The tax breaks many people get in exchange for their gifts to charity are another motivating factor for giving.

Egoism

Egoism is when people give in order to receive some personal benefit, such as feeling good or looking good to others. Our respondents also cited this motivation.

Financial constraints

In addition to those five motivating factors, we found one reason why people balk at giving to charity: They feel like they can’t afford it.

What we know and what we don’t

So far, we know that people seem to be more motivated by how they can help others when they give, rather than what they can get back.

But we are not yet sure if we would find this same pattern in larger-scale studies. Our participants did not reflect U.S. demographics in terms of gender, age and race or ethnicity. The number of women who took part outnumbered the men, for example, which might have made donors look more altruistic than they would have with gender parity.

So, at this point we don’t know what motivates Americans from all different backgrounds to give. We aim to learn more about that in future studies.

Also, we are multicultural scientists: One of us is a citizen of Canada and Germany while also being a U.S. green card holder, and the other was born in India and is both a U.S. and Canadian citizen. Given our own global perspectives, we don’t expect motivations to be the same across cultures and we can’t help but wonder what drives giving across cultures.

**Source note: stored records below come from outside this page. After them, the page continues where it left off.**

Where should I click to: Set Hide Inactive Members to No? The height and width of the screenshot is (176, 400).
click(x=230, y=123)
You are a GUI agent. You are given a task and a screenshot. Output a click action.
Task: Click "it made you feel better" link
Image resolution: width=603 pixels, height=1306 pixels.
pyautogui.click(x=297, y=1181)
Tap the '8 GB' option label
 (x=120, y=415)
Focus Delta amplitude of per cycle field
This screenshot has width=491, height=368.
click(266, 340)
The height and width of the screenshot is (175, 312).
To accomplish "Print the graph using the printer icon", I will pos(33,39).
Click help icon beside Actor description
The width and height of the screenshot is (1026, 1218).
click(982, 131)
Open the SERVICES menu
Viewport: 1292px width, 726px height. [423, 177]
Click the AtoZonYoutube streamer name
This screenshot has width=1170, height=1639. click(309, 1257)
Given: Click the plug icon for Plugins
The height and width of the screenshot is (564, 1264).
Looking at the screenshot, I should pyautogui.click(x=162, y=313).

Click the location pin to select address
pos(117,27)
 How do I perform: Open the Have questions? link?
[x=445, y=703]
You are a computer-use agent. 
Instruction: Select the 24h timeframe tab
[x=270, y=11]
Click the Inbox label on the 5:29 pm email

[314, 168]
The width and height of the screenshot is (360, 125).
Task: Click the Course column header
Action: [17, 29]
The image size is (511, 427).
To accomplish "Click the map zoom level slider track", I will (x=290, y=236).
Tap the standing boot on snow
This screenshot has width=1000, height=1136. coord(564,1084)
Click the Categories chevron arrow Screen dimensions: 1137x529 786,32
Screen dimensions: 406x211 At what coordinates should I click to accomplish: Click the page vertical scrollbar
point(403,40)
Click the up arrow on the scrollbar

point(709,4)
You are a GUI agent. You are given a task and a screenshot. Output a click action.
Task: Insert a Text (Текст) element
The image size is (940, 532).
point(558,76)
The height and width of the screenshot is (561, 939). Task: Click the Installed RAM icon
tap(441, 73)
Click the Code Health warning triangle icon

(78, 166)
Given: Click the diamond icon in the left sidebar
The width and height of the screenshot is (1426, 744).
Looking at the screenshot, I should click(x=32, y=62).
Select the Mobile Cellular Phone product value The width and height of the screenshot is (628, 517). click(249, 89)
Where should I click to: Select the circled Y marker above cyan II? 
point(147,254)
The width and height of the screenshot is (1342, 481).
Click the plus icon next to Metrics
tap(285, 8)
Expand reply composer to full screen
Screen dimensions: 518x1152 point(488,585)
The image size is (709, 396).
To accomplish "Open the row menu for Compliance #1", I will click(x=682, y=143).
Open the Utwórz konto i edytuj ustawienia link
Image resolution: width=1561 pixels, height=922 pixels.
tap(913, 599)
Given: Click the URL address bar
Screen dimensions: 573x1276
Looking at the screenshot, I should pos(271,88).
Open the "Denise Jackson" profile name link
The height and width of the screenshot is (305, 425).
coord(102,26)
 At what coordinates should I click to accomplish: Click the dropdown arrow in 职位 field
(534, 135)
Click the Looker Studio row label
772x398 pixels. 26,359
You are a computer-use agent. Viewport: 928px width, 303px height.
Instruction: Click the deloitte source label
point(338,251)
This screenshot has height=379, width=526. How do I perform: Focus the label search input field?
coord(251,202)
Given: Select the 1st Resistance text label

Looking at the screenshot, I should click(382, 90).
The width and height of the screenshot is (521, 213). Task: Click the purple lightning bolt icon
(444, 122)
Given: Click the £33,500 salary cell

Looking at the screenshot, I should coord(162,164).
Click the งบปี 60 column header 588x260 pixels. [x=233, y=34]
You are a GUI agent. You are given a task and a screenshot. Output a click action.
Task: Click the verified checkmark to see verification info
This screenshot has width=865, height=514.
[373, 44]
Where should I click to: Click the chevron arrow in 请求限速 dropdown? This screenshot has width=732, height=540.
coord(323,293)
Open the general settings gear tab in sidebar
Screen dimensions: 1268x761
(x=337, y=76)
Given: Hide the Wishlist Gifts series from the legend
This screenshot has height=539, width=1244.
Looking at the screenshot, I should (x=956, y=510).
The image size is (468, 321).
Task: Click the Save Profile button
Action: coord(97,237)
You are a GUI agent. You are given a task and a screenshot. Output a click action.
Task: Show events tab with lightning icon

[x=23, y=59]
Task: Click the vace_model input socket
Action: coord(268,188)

We would like to explore those differences too.

The ConversationYou can take the motives to donate survey yourself to see how your motives compare to people in our studies, by visiting our website at tinyurl.com/motives2donate.

Sara Konrath, Assistant Professor of Philanthropic Studies, Indiana University-Purdue University Indianapolis and Femida Handy, Professor of Social Policy at the School of Social Policy and Practice, University of Pennsylvania

This article was originally published on The Conversation. Read the original article.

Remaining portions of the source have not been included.